Волокин вышел из интернет-кафе в 18.00. В центре дезинтоксикации вот-вот наступит время вечернего супа. Поглощенный своими мыслями, он спустился в скоростное метро. Попытался суммировать все, что узнал о Касдане. Шестьдесят три года, метр восемьдесят восемь, сто десять килограммов. Мастер облавы, тайный агент, инструктор, ищейка.
Но также и армянин, меланхоличный изгнанник, не пропускавший ни одной воскресной службы, на свадьбах подражавший Шарлю Азнавуру — об этом он узнал от другого полицейского-армянина, с которым говорил по телефону, — подпитывавший собственную личность соками своей общины. Нервный, возможно склонный к депрессии, состоявший из множества противоречивых качеств. В некотором роде интеллектуал, скуповатый и, если верить слухам, бабник, хотя с женой так и не расстался.
По дороге в центр воображение Воло поразил один образ: Касдан представился ему в виде осколочной бомбы. Сжатые вместе фрагменты, готовые разлететься в любой миг. Если Дудук так никогда и не взорвался, разбрасывая вокруг смертоносные осколки, то только благодаря своей профессии легавого, позволившей ему сохранить целостность и устоять на ногах.

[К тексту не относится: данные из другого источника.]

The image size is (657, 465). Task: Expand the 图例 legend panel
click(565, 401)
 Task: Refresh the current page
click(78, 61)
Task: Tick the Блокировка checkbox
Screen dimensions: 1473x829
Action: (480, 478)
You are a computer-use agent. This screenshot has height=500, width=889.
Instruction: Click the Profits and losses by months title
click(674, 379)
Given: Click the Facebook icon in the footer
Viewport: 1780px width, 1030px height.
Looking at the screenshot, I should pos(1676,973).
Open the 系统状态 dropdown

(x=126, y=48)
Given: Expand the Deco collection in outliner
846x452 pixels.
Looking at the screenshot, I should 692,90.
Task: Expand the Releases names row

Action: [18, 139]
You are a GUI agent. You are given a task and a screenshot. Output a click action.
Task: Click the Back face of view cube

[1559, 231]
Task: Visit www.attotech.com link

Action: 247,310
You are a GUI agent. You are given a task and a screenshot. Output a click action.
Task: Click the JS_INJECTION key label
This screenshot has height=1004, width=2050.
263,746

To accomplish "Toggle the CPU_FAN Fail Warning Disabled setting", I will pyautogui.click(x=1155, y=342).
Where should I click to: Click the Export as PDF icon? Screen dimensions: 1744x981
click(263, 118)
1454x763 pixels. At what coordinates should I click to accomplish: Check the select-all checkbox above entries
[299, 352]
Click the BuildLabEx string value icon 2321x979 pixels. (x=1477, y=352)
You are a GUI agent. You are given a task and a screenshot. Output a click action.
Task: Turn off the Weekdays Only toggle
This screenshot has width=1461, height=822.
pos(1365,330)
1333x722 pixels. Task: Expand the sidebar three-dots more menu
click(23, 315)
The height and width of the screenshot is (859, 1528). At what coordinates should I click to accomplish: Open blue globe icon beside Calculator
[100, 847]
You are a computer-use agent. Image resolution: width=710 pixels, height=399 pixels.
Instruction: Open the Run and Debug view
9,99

Волокин без звонка открыл калитку и проскользнул на пустырь, служивший реабилитационному центру садом. Здесь он устроился в брошенной у огорода садовой тачке. Его обычное укрытие, чтобы выкурить косячок. Он вынес решение о своем сопернике. Возможный партнер, с которым у него не было ничего общего, кроме одного. Сыщицкого призвания. То есть самого главного.
Сидя в тачке и ощущая, как ночной холод понемногу пробирает его до костей, Волокин неторопливо вспорол ногтем сигарету «крейвен» и рассыпал светлый табак по двум склеенным вместе листкам папиросной бумаги. Скрип калитки заставил его поднять глаза и замереть.